Step 1: Find the equation of the line through $(0,3)$ and $(5,-2)$.
Slope $= \frac{-2 - 3}{5 - 0} = -1$. Equation: $y = -x + 3$.
Step 2: Find the slope of the tangent to $y = C/(x+1)$.
$\frac{dy}{dx} = -\frac{C}{(x+1)^2}$. For the line to be tangent, this slope must equal $-1$: $-\frac{C}{(x+1)^2} = -1$, so $(x+1)^2 = C$.
Step 3: Find the point of tangency on the curve.
At the tangent point, $(x+1)^2 = C$, so $x+1 = \sqrt{C}$ (taking positive root) and $y = \frac{C}{x+1} = \frac{C}{\sqrt{C}} = \sqrt{C}$. The point of tangency is $(\sqrt{C}-1,\, \sqrt{C})$.
Step 4: Impose that this point lies on the tangent line $y = -x+3$.

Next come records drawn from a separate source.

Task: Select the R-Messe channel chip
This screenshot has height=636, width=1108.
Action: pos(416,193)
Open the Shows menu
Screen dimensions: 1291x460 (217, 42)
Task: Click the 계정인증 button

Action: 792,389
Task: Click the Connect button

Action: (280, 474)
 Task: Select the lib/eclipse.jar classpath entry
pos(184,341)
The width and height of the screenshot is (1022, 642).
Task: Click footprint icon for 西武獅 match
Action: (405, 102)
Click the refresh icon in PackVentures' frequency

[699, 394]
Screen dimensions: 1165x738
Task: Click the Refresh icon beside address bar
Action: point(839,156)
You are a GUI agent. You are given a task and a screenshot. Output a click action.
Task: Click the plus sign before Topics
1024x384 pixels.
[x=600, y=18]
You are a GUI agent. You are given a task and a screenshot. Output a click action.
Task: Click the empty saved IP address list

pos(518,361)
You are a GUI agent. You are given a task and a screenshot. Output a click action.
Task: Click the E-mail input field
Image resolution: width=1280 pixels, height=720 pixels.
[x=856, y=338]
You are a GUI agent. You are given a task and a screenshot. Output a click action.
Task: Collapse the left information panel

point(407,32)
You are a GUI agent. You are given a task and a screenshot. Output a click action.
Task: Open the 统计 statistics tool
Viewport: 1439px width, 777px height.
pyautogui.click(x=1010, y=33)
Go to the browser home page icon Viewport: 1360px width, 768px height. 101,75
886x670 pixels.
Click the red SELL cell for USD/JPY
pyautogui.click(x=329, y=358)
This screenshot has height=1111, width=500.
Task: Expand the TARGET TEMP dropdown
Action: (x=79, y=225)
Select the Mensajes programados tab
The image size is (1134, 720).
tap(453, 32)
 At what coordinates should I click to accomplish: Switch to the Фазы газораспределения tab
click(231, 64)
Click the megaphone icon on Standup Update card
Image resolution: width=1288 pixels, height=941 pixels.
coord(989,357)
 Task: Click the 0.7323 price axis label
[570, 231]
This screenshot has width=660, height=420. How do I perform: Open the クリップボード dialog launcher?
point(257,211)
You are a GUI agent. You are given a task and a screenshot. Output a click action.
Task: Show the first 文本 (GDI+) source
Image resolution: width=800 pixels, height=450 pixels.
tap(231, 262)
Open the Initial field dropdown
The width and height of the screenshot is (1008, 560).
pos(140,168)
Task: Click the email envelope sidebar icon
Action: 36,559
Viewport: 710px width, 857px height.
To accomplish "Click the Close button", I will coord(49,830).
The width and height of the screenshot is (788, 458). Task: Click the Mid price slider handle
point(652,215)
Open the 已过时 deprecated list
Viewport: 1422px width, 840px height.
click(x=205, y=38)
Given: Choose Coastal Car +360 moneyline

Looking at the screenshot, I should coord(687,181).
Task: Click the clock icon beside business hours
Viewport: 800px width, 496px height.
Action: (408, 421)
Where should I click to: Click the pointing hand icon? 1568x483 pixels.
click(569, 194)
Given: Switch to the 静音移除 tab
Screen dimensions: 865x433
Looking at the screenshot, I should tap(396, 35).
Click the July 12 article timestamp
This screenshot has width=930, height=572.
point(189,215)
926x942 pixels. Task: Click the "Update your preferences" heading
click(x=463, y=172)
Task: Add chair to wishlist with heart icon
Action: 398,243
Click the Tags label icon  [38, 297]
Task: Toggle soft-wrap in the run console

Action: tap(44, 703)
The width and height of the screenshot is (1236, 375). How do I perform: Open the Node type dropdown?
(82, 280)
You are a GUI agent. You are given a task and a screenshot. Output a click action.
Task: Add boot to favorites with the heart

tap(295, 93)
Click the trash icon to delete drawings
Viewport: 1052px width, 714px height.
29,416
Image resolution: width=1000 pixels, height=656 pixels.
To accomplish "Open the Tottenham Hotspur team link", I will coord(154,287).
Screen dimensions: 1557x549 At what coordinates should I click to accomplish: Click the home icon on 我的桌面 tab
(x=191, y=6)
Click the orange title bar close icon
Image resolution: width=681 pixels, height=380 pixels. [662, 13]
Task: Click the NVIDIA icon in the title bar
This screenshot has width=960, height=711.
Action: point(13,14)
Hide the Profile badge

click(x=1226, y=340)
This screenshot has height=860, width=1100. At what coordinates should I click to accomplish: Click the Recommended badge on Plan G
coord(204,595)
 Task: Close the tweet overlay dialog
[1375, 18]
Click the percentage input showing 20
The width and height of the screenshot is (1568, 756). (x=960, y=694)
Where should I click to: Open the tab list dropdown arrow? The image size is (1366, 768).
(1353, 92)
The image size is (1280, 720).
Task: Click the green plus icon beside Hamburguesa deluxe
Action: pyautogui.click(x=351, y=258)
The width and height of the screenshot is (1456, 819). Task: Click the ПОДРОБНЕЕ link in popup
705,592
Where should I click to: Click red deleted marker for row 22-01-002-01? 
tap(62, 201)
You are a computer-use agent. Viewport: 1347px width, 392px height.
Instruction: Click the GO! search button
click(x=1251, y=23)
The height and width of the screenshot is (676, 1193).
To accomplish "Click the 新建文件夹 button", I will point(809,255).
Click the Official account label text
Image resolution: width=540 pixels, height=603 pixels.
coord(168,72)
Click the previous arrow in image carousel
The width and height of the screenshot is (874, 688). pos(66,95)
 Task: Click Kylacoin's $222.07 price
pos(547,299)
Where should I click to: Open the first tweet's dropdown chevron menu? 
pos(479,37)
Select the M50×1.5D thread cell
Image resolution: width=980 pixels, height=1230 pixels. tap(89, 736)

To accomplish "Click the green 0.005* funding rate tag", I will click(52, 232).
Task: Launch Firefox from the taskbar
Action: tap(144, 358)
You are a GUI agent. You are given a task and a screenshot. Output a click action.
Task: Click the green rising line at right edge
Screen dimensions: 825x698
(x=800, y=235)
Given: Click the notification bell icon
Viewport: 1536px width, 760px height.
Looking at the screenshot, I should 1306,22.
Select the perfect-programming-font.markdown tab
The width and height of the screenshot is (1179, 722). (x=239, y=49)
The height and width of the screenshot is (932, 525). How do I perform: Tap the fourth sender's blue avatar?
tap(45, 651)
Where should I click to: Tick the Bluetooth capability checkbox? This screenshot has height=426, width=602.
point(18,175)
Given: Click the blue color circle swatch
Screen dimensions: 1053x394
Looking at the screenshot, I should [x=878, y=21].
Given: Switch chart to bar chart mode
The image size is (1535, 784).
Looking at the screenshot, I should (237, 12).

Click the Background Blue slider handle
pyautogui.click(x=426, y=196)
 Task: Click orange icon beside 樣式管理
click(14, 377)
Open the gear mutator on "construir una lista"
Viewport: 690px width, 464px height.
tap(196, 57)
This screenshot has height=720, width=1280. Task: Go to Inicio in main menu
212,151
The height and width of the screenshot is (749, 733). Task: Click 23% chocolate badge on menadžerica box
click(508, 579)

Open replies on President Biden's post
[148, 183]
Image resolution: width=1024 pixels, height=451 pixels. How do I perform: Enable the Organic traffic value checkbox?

$\sqrt{C} = -(\sqrt{C}-1) + 3 = -\sqrt{C} + 4$. So $2\sqrt{C} = 4$, giving $\sqrt{C} = 2$, hence $C = 4$.
Step 5: Verify the answer.
With $C = 4$, curve is $y = 4/(x+1)$. Point of tangency: $(1, 2)$. Slope at $(1,2)$: $-4/(1+1)^2 = -1$. Tangent line: $y - 2 = -1(x-1)$, i.e., $y = -x+3$. Check $(0,3)$: $y=3$. Check $(5,-2)$: $y=-2$. Both lie on the line.
Step 6: State the final answer.
\[\boxed{C = 4}\]